▶ [Activity] Lines from the one holding "The width and" through the end of the entries, inclusive, form the whole output; reproduce them exactly and omit pictures.

:: Task input ::

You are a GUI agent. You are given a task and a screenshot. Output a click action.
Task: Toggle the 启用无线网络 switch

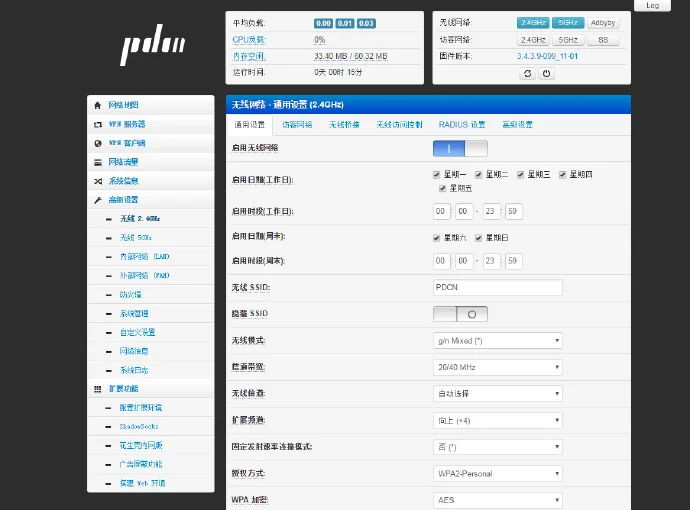point(460,149)
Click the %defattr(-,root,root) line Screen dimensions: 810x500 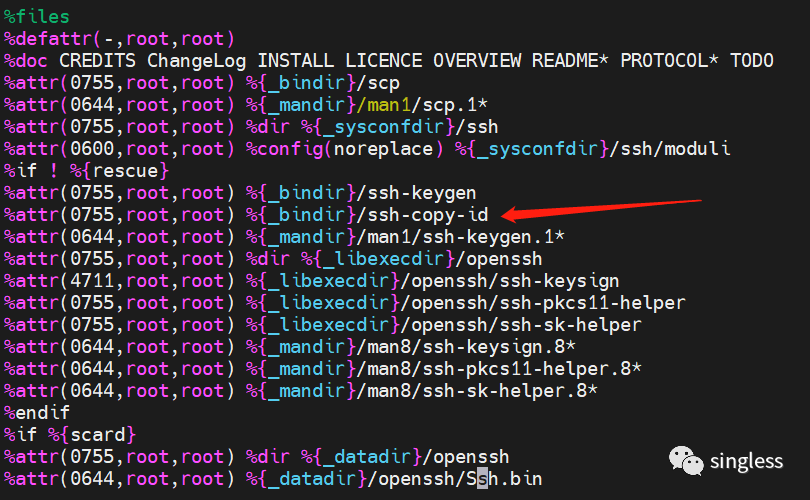pyautogui.click(x=118, y=39)

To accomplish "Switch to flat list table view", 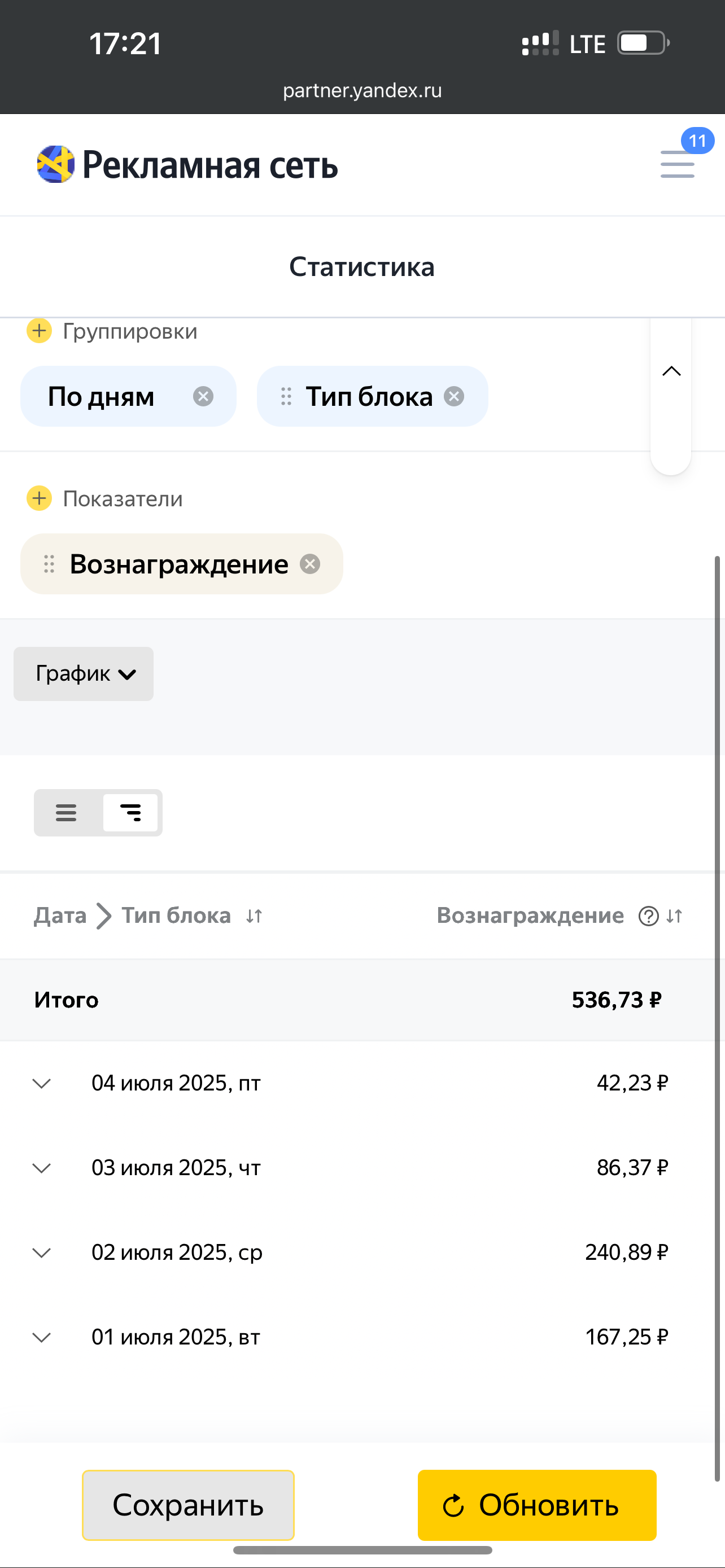I will tap(67, 813).
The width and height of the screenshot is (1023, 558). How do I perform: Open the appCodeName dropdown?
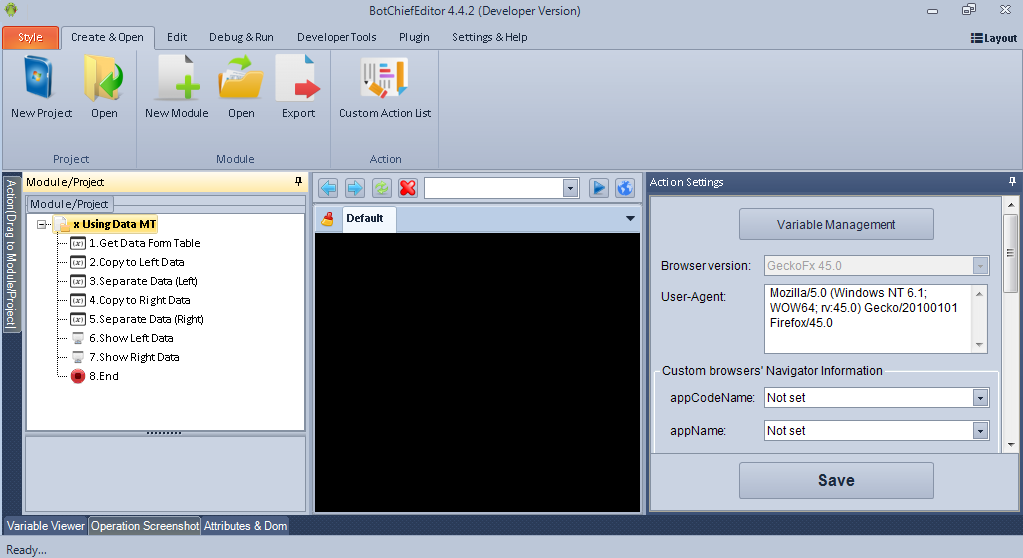point(980,398)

:::

▶ [Reply]
The width and height of the screenshot is (1023, 558). How do I perform: Open the appCodeName dropdown?
point(980,398)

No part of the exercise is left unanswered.